Instructions to follow: Below are entries; tally how many lines hold the string "screenshot" and answer with only that figure.
=== Begin Enclosure ===
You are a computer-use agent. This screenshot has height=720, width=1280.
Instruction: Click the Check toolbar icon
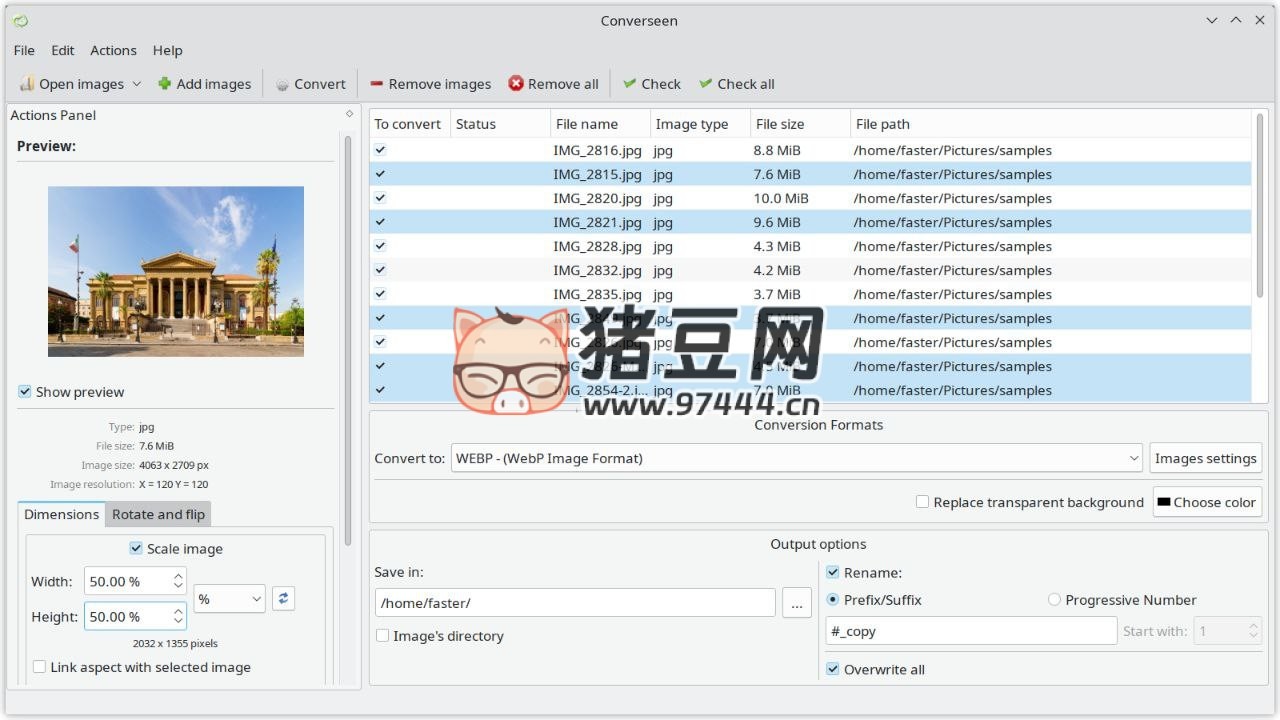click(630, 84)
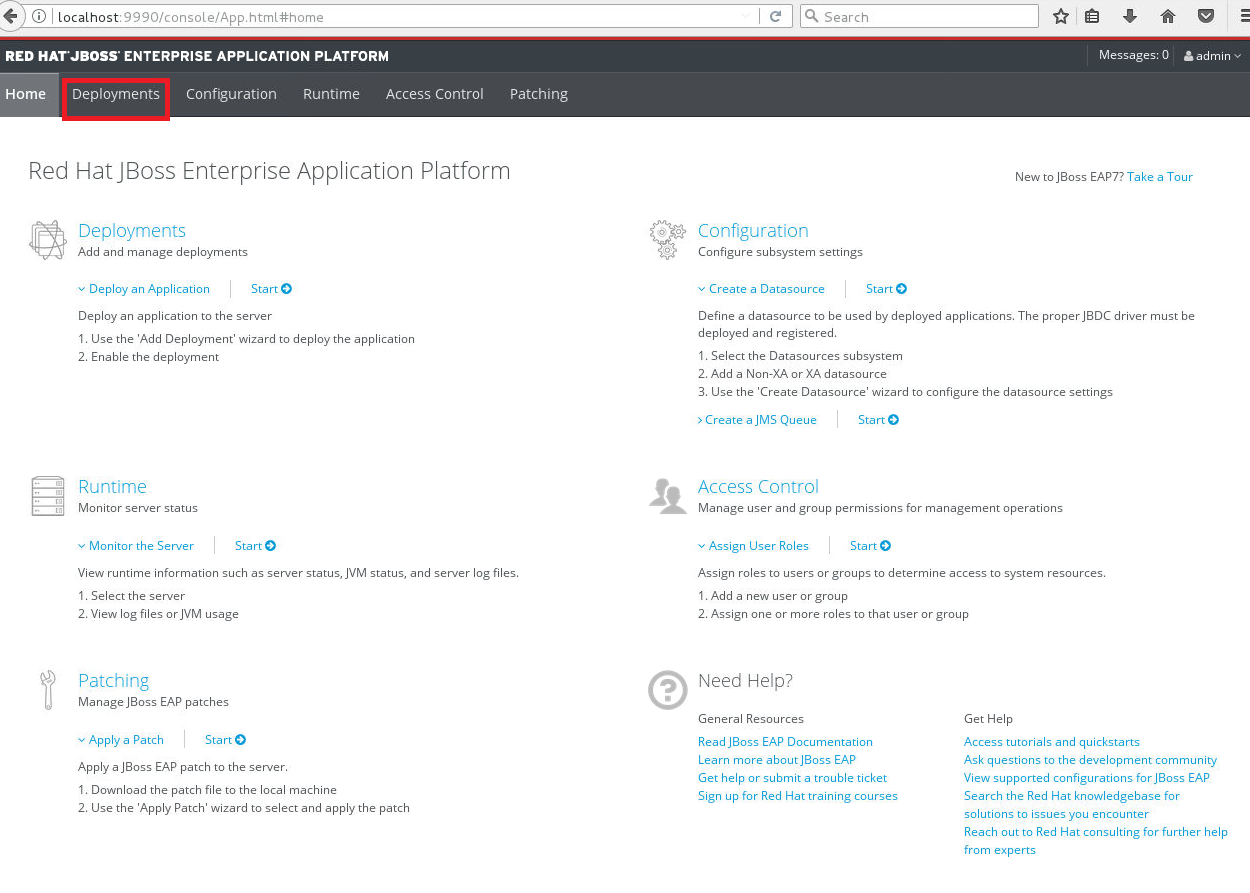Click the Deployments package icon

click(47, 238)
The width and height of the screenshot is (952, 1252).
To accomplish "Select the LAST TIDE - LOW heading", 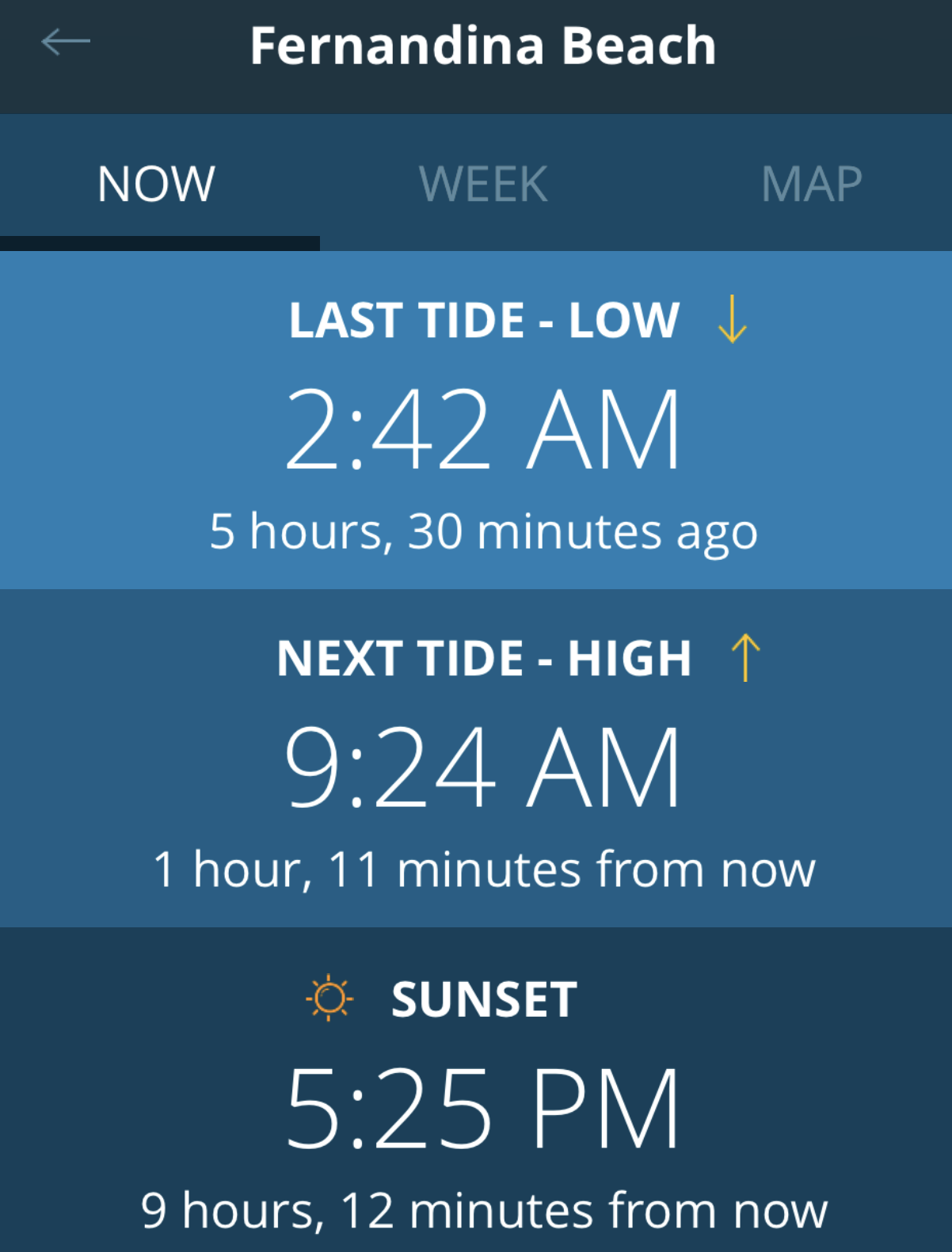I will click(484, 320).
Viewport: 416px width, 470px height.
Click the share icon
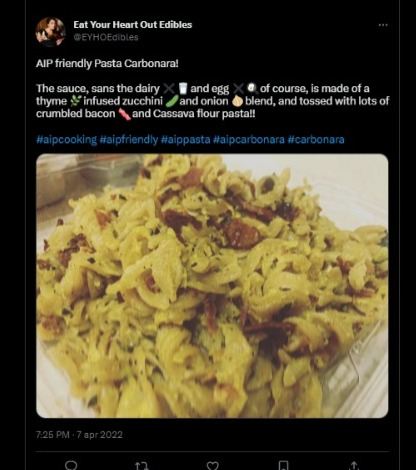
=== End Enclosure ===
=== Begin Enclosure ===
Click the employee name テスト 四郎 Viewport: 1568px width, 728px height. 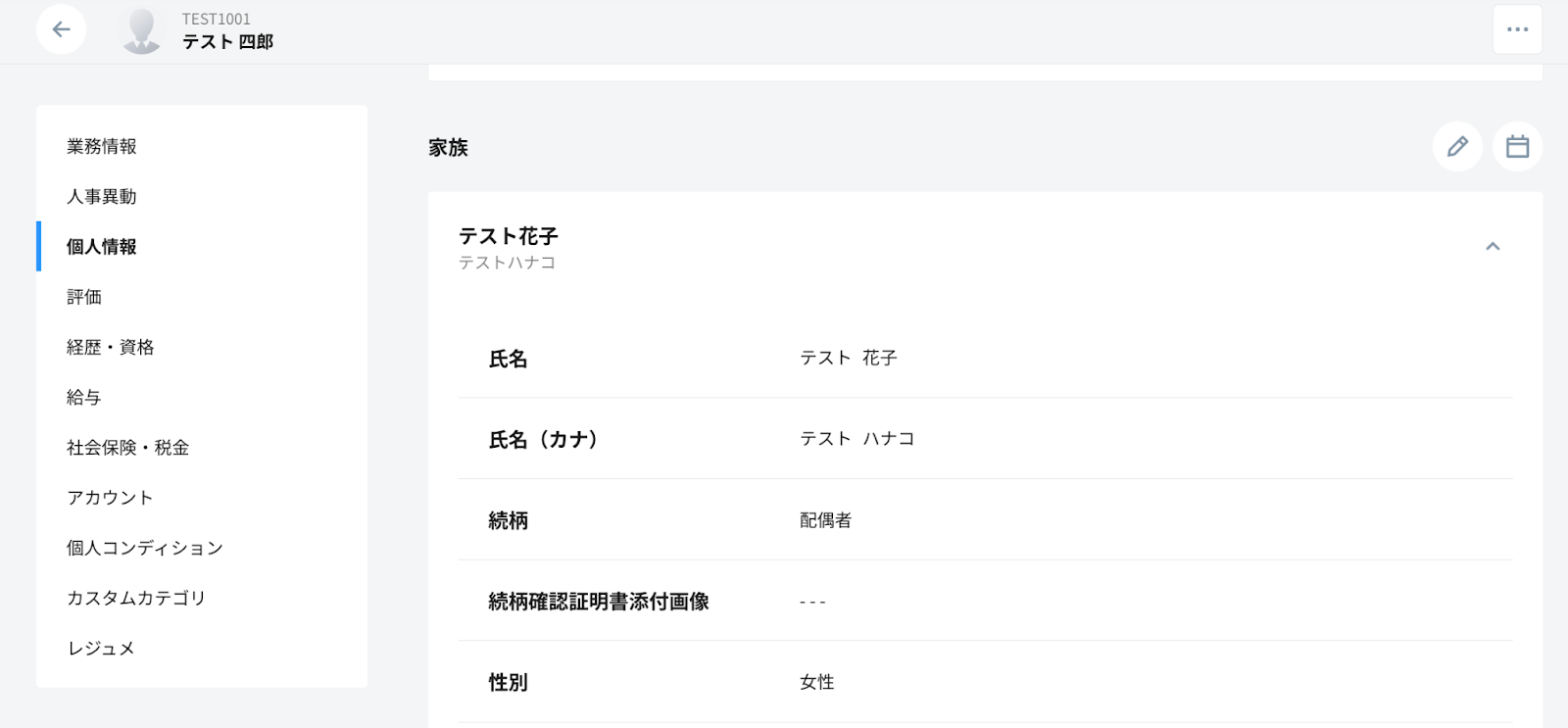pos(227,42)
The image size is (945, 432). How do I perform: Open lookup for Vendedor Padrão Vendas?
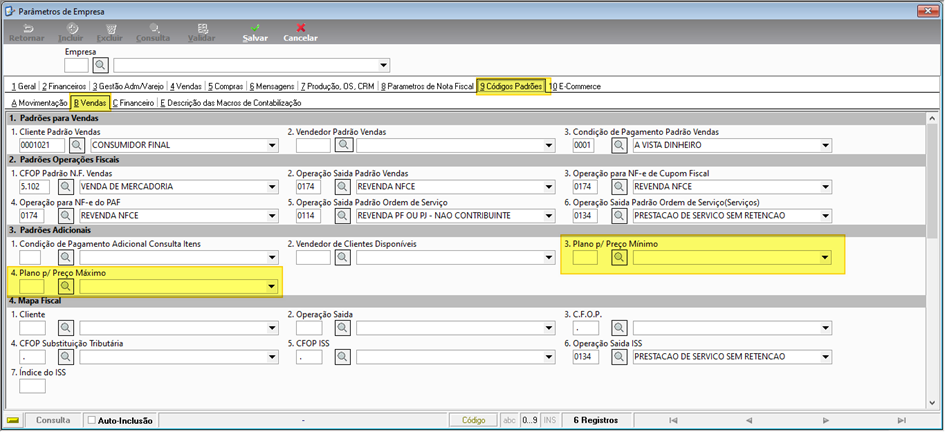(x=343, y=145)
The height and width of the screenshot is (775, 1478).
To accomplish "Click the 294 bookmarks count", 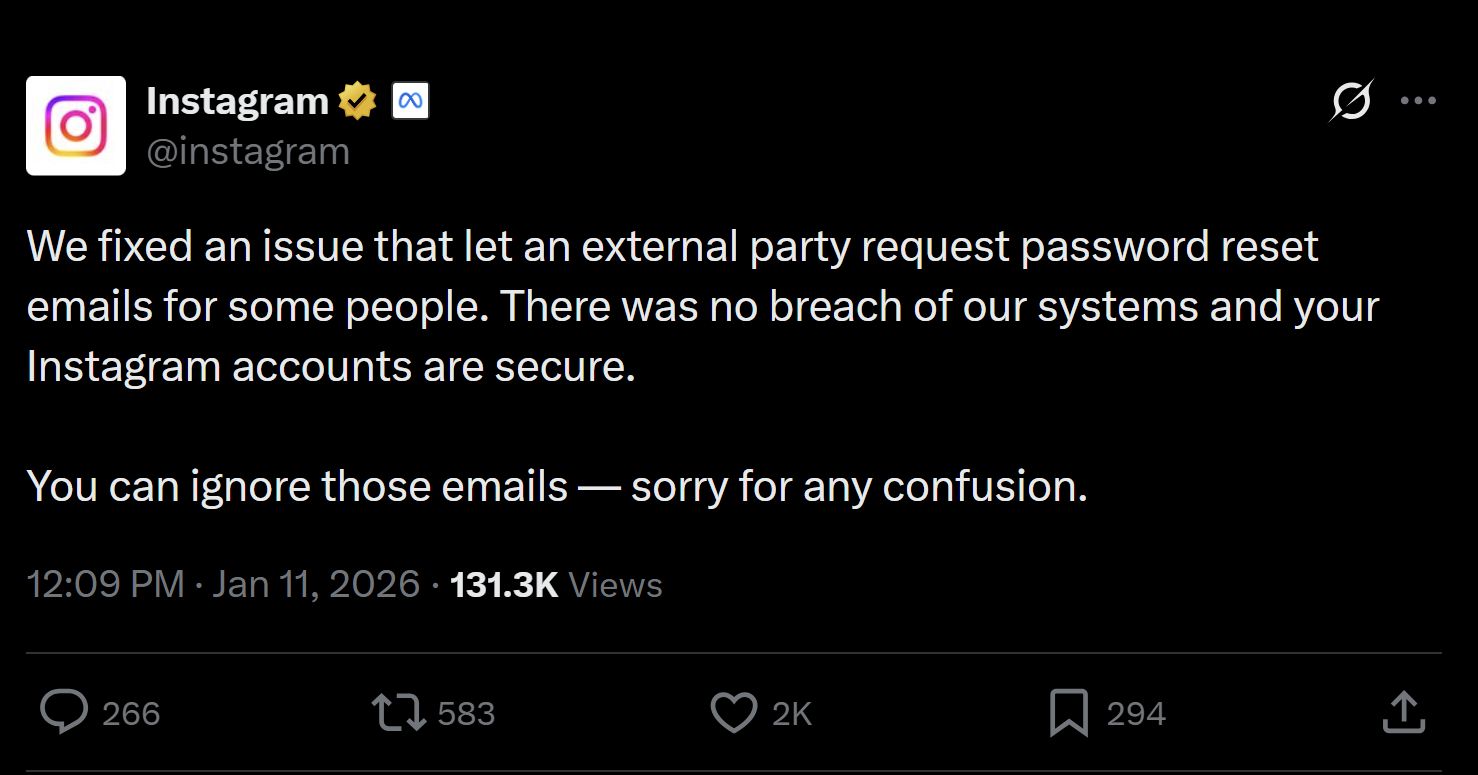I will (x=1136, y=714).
=== End Enclosure ===
Answer: 3